• [PROBLEM DETAILS]: Until you reach the line containing "Opening Times (158, 2009)", reproduce each line of the listing exactly, please, and include that line as well.

• [SUPPLIED INFORMATION]:

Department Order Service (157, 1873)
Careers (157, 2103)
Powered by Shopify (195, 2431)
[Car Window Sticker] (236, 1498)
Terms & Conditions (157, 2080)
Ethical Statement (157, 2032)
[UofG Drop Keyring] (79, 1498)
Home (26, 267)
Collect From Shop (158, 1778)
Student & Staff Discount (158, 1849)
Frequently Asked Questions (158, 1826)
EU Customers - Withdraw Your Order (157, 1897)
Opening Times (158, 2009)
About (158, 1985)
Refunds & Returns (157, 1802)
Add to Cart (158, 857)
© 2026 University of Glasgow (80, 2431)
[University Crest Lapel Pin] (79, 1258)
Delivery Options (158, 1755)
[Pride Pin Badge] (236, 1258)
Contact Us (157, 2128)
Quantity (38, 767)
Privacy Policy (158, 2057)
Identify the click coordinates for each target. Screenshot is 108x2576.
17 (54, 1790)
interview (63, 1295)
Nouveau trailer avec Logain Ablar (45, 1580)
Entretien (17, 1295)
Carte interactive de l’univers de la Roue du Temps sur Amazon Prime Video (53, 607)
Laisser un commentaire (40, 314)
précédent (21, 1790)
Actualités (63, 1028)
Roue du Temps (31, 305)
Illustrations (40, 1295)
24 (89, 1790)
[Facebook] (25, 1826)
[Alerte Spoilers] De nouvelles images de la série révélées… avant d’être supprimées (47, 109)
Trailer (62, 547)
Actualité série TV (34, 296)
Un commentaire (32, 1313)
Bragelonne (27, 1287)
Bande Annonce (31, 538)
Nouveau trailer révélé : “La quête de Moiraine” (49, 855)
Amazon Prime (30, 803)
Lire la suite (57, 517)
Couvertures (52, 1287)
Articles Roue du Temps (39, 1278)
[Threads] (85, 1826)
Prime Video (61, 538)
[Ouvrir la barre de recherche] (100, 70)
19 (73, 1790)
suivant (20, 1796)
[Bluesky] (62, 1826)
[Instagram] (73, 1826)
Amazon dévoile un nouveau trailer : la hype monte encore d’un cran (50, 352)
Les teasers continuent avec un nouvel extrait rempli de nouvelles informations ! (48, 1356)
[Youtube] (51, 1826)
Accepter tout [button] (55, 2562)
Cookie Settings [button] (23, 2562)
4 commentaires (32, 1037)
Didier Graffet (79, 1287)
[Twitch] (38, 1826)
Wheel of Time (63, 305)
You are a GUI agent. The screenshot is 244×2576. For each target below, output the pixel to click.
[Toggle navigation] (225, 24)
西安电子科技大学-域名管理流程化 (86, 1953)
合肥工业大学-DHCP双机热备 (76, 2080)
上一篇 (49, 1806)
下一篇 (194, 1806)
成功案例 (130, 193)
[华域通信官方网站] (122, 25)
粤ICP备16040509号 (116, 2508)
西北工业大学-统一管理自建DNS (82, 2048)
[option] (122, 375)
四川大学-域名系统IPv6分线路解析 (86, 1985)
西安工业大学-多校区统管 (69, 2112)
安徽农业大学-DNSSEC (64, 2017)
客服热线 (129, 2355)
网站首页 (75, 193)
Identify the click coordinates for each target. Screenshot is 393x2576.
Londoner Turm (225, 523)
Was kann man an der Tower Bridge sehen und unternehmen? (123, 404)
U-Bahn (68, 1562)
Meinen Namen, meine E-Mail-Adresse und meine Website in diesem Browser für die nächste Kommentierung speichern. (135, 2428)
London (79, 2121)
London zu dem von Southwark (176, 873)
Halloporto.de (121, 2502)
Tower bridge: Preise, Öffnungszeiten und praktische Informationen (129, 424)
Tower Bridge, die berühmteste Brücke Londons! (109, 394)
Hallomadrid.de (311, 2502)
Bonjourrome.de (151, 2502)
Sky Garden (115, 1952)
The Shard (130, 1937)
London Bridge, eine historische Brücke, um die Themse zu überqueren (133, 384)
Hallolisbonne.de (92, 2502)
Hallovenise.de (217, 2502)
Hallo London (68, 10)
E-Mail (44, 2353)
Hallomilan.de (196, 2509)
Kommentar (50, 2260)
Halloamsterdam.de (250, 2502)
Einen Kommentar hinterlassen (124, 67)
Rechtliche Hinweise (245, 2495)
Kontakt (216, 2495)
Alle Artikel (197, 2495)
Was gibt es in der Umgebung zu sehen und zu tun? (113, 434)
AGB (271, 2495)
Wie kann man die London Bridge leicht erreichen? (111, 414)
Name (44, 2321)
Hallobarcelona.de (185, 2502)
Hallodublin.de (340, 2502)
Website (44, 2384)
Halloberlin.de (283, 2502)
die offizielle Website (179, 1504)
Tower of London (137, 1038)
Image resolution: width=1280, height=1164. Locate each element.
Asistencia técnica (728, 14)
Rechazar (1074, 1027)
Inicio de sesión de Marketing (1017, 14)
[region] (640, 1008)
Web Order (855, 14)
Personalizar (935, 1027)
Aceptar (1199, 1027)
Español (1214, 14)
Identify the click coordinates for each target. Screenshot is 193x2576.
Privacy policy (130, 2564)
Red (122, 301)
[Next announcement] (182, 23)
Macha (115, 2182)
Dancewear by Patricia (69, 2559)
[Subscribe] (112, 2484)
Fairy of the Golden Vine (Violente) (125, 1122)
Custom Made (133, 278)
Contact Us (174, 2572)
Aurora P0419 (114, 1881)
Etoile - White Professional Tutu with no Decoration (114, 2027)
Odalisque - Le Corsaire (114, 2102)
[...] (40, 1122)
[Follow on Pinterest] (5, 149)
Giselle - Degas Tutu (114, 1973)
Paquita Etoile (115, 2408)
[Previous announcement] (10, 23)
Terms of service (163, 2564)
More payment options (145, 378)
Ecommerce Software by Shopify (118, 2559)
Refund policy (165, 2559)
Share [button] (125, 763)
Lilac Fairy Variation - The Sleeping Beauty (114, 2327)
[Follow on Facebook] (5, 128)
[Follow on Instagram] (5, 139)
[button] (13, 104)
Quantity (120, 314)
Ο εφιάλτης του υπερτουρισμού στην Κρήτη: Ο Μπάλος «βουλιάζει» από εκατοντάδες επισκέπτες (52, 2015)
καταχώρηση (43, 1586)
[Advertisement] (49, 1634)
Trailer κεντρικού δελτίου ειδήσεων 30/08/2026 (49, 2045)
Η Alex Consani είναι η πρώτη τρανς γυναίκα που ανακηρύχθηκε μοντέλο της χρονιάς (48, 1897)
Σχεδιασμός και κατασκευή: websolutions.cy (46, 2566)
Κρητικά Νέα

• [EXERCISE SOLUTION]:
Department Order Service (157, 1873)
Careers (157, 2103)
Powered by Shopify (195, 2431)
[Car Window Sticker] (236, 1498)
Terms & Conditions (157, 2080)
Ethical Statement (157, 2032)
[UofG Drop Keyring] (79, 1498)
Home (26, 267)
Collect From Shop (158, 1778)
Student & Staff Discount (158, 1849)
Frequently Asked Questions (158, 1826)
EU Customers - Withdraw Your Order (157, 1897)
Opening Times (158, 2009)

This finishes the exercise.